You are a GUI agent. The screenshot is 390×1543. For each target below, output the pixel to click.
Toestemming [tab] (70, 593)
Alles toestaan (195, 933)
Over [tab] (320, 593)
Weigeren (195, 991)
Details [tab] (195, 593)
════
TASK TO COMPLETE =>
Reproduce the entries above in full, so that each one reads exactly as before.

EXPECTED OUTPUT =>
You are a GUI agent. The screenshot is 390×1543. For each target below, output the pixel to click.
Toestemming [tab] (70, 593)
Alles toestaan (195, 933)
Over [tab] (320, 593)
Weigeren (195, 991)
Details [tab] (195, 593)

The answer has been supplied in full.